Divieto prorogato, grandi manifestazioni possibili dal primo ottobre

ATS

12.8.2020 - 16:08

Dal primo ottobre, saranno nuovamente possibili manifestazioni con oltre 1'000 persone. 
Source: Thomas Banneyer/dpa

A partire dal primo ottobre saranno nuovamente possibili manifestazioni con oltre mille persone. Lo ha deciso oggi il Consiglio federale. Gli eventi dovranno tuttavia disporre di severe misure di protezione ed essere approvate dai Cantoni.

Il Dipartimento federale dell'interno (DFI), insieme ai Cantoni e ad altri dipartimenti, dovrà elaborare entro il prossimo due settembre criteri uniformi per l'autorizzazione di grandi manifestazioni, indica un comunicato governativo odierno.

In ogni caso, viene sottolineato, gli eventi dovranno essere autorizzati dal Cantone competente anche a seconda della situazione epidemiologica.

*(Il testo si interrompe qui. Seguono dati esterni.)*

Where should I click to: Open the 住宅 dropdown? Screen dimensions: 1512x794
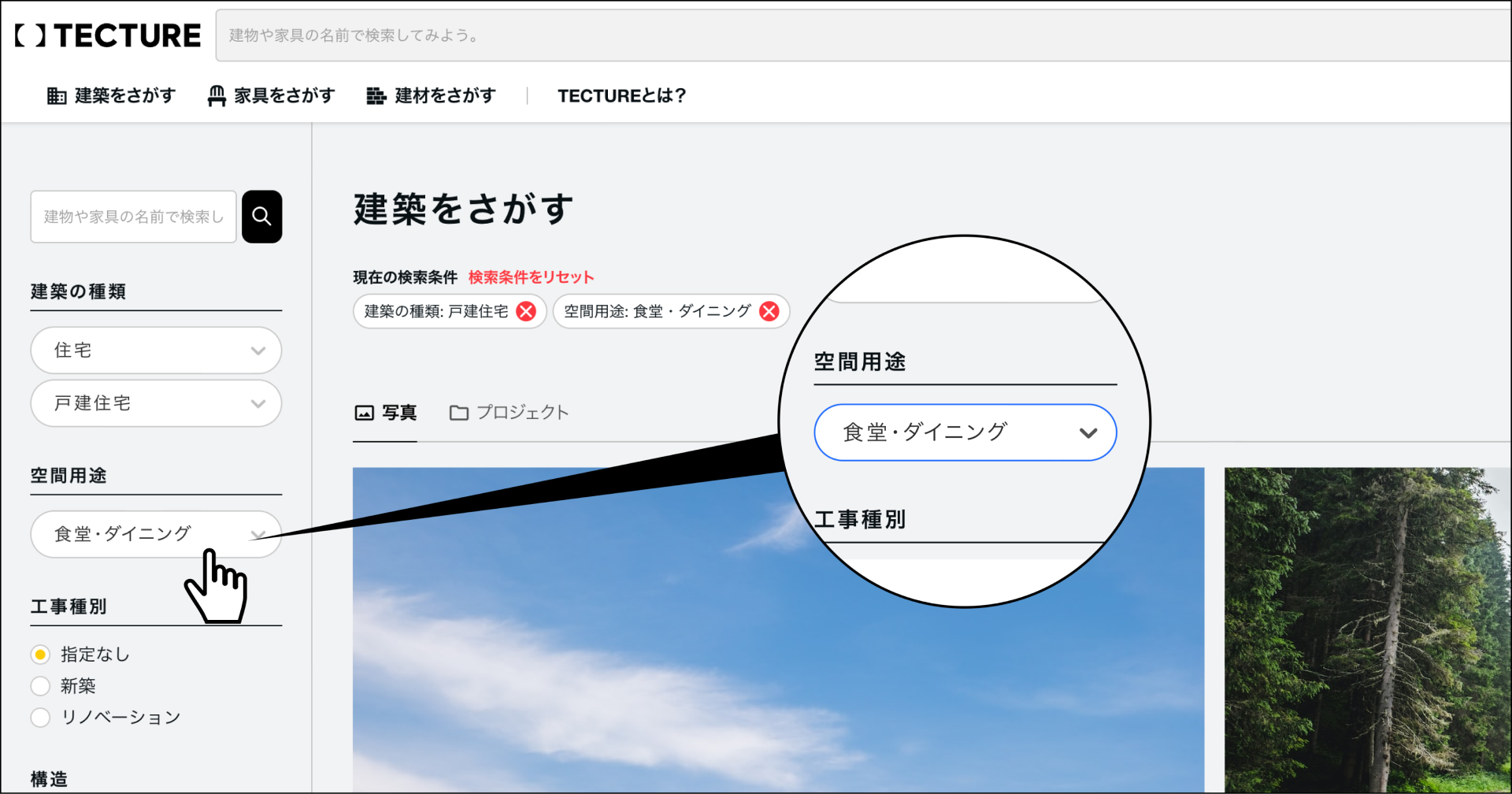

La situazione rimane incerta

Le manifestazioni con più di 1000 persone sono vietate in Svizzera dal 28 febbraio 2020: tale divieto, finora in vigore fino al 31 agosto, verrà prolungato di un mese fino alle fine di settembre, in modo da permettere ai Cantoni di organizzarsi al meglio, ha detto oggi in conferenza stampa la presidente della Confederazione Simonetta Sommaruga.

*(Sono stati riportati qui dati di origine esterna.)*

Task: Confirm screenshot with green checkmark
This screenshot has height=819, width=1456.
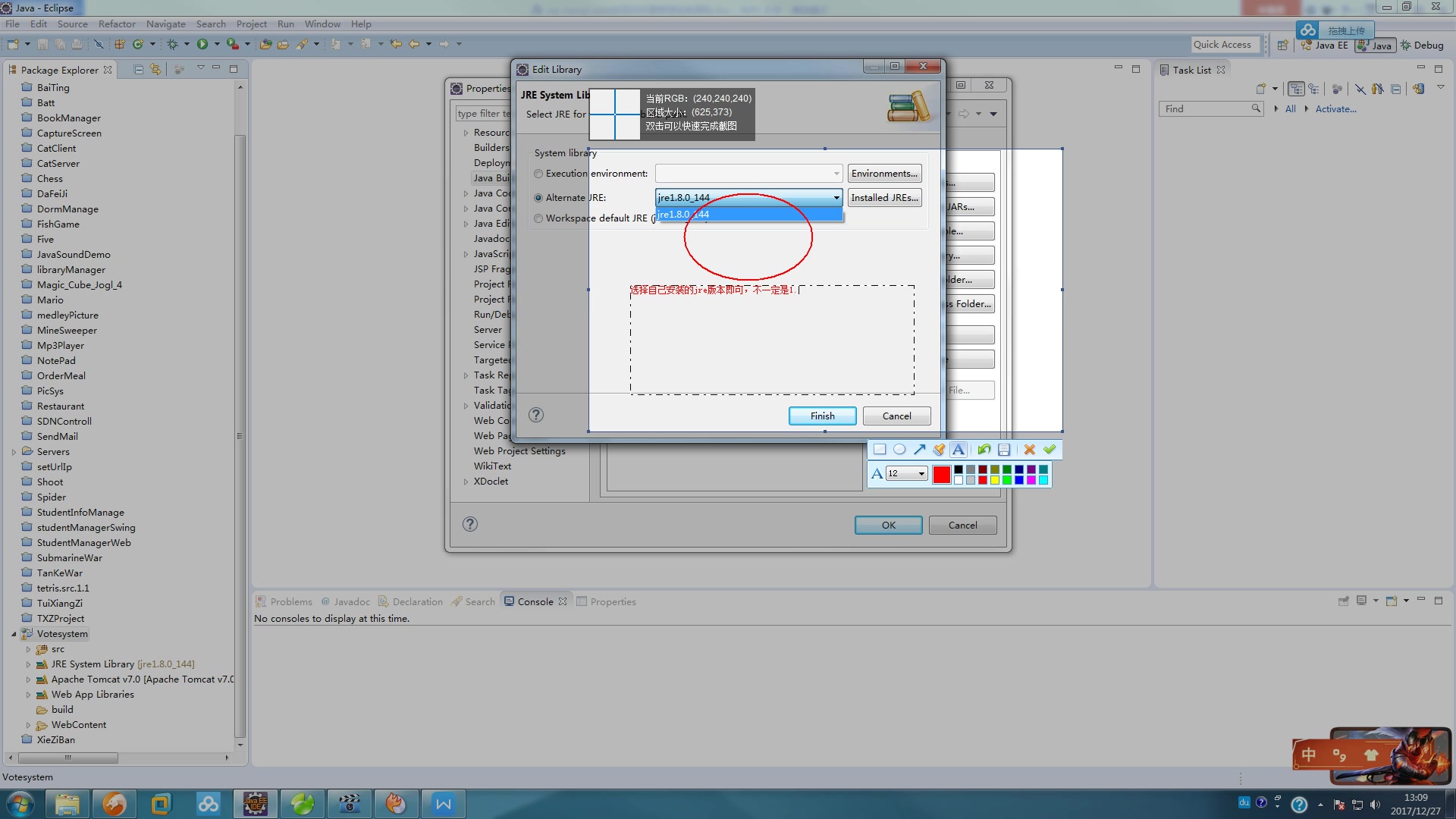Action: tap(1050, 450)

La consigliera federale ha poi ricordato che è necessario rimanere responsabili e che non si tratta di un "libera tutti" a partire da ottobre. "Negli ultimi mesi, insieme, abbiamo raggiunto molto, continuiamo così e assumiamoci le nostre responsabilità", ha ribadito Sommaruga ripetendo il concetto in italiano, francese e tedesco.

In merito alla decisione di prolungare di un mese il divieto, il consigliere federale Alain Berset ha sottolineato che il governo ha voluto attendere ulteriormente poiché i nuovi casi giornalieri rimangono "importanti".

Inoltre, ha aggiunto, nelle prossime settimane ci sarà il ritorno dalle vacanze da parte dei lavoratori e il ritorno a scuola degli allievi. Per questo motivo è necessario procedere con cautela. "Il virus è sempre presente: la situazione è fragile e incerta e viviamo in questa incertezza da sei mesi", ha affermato il "ministro" della sanità, aggiungendo che l'evoluzione dei contagi è simile anche nei Paesi vicini.

Sospiro di sollievo

Da ottobre, invece "bisognerà trovare un equilibrio, poiché i vari grandi eventi non sono comparabili" e non ci sono soluzioni uniche e pronte all'uso, ha detto Berset, sottolineando che sarà necessario tener conto di queste differenze nei colloqui con i Cantoni per stabilire le procedure di autorizzazione.

La decisione odierna del Consiglio federale può far tirare un primo grosso sospiro di sollievo alle federazioni sportive professionistiche e al settore dell'organizzazione di eventi. Un mantenimento a lungo termine del divieto di organizzare manifestazioni con oltre mille partecipanti era stato criticato da chi opera nel settore, poiché avrebbe compromesso la capacità finanziaria degli attori in gioco.

Con questo prudente allentamento, il Consiglio federale intende evitare un peggioramento della situazione epidemiologica tenendo conto delle esigenze della popolazione e degli interessi economici delle società sportive e degli organizzatori di manifestazioni culturali, ha detto Berset.

Voli aerei, quarantena e costi UFSP

Il Consiglio federale ha inoltre deciso che a partire da sabato 15 agosto sarà obbligatorio portare la mascherina sugli aerei. Alcune compagnie - tra cui Swiss - avevano già imposto questa misura, ma ora il provvedimento interesserà tutti i voli in partenza o in arrivo in Svizzera di tutte le compagnie aeree.

Inoltre, il governo ha stabilito che i diplomatici stranieri sono esentati dall'obbligo di quarantena all'arrivo in Svizzera se la loro presenza è necessaria per il buon funzionamento dell'ambasciata.

La crisi del coronavirus, nel corso degli ultimi mesi, ha comportato spese e costi non indifferenti per tutti i settori. Anche l'Ufficio federale della sanità pubblica (UFSP) si è trovato confrontato con diverse spese, tra cui lo sviluppo dell'app SwissCovid, la gestione della hotline e l'allestimento delle campagne informative. Per questo motivo, il governo ha chiesto un credito aggiuntivo di 31,6 milioni di franchi per la gestione della pandemia di Covid-19.